Apache Hive

The Apache Hive connector allows Trino to connect to a Hive metastore and query data stored in Apache Hadoop or S3 compatible objects storage.

Deploy a Hive Stacklet with the Stackable Operator for Apache Hive.

Example Hive catalog configuration

apiVersion: trino.stackable.tech/v1alpha1
kind: TrinoCatalog
metadata:
  name: hive-catalog  (1)
  labels:
    trino: simple-trino  (2)
spec:
  connector:
    hive:
      metastore:
        configMap: simple-hive  (3)
      s3:
        inline:
          host: test-minio
          port: 9000
          accessStyle: Path
          credentials:
            secretClass: minio-credentials
  configOverrides: (4)
    hive.metastore.username: trino

1	The name of the catalog as it will appear in Trino
2	TrinoCluster can use these labels to select which catalogs to include
3	The name of your Hive Stacklet
4	Use `configOverrides` to add arbitrary properties to the Trino catalog configuration

Connect to S3 store

The Hive connector can connect to an S3 store as follows:

spec:
  connector:
    hive:
      s3:
        inline:
          host: test-minio
          port: 9000
          accessStyle: Path
          credentials:
            secretClass: minio-credentials
      # OR
      s3:
        reference: my-minio

See S3 resources for details about S3 connections.

Please make sure that the underlying Hive metastore also has access to the S3 store, because it will e.g. check if the directory exists when creating tables.

Connect to HDFS cluster

The hive connector can connect to an HDFS operated by Stackable as follows:

spec:
  connector:
    hive:
      hdfs:
        configMap: simple-hdfs

Please make sure that the underlying Hive metastore also has access to the HDFS, because it will e.g. check if the directory exists when creating tables.

Adding unmanaged Hive clusters

You can add connect Trino to Hive catalogs from systems that are not managed by Stackable, including Hive running on existing Hadoop clusters. Unmanaged Hive instances can be defined by creating a ConfigMap containing the configuration for the remote Hive Metastore and HDFS or S3 storage services.

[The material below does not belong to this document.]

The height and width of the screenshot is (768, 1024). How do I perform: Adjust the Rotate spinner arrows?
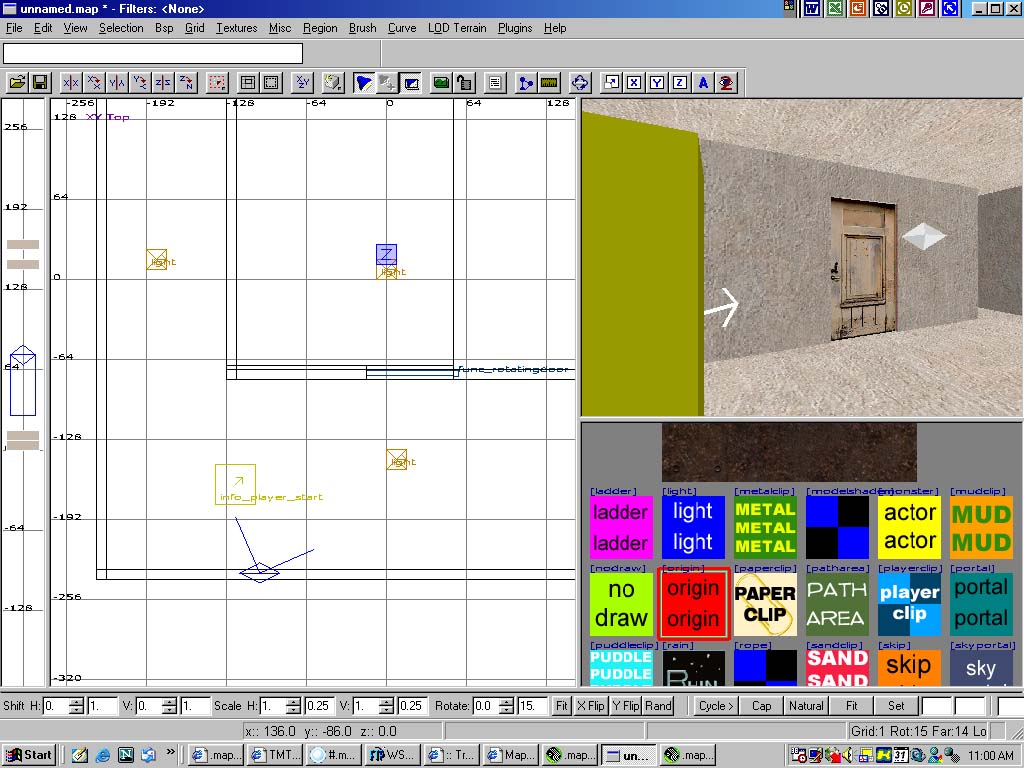pyautogui.click(x=506, y=705)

Create a Hive Metastore configMap

The Hive metastore ConfigMap contains the URL for the metastore’s thrift endpoint.

apiVersion: v1
kind: ConfigMap
metadata:
  name: cloudera-hive
data:
  HIVE: thrift://10.132.0.59:9083

Create a HDFS configMap

When the Hive data is stored on HDFS you will need to provide a ConfigMap containing the HDFS configuration. To do this take the core-site.xml and hdfs-site.xml from your Hadoop cluster and create a ConfigMap with the keys core-site.xml and hdfs-site.xml.

apiVersion: v1
kind: ConfigMap
metadata:
  name: cloudera-hdfs
data:
  core-site.xml: |-
    <?xml version="1.0" encoding="UTF-8"?>
    <configuration>
      <property>
        <name>fs.defaultFS</name>
        <value>hdfs://my.hadoop.cluster:8020</value>
      </property>
    <!-- truncated for brevity -->
    </configuration>
  hdfs-site.xml: |-
    <?xml version="1.0" encoding="UTF-8"?>
    <configuration>
      <property>
        <name>dfs.namenode.servicerpc-address</name>
        <value>my.hadoop.cluster:8022</value>
      </property>
    <!-- truncated for brevity -->
    </configuration>

Create the Trino Hive catalog

To use the unmanaged Hive metastore we define a TrinoCatalog object in the same way we would for a managed cluster, referencing the custom ConfigMap we created for Hive and HDFS.

apiVersion: trino.stackable.tech/v1alpha1
kind: TrinoCatalog
metadata:
  name: clouderahive
  labels:
    trino: simple-trino
spec:
  connector:
    hive:
      metastore:
        configMap: cloudera-hive
      hdfs:
        configMap: cloudera-hdfs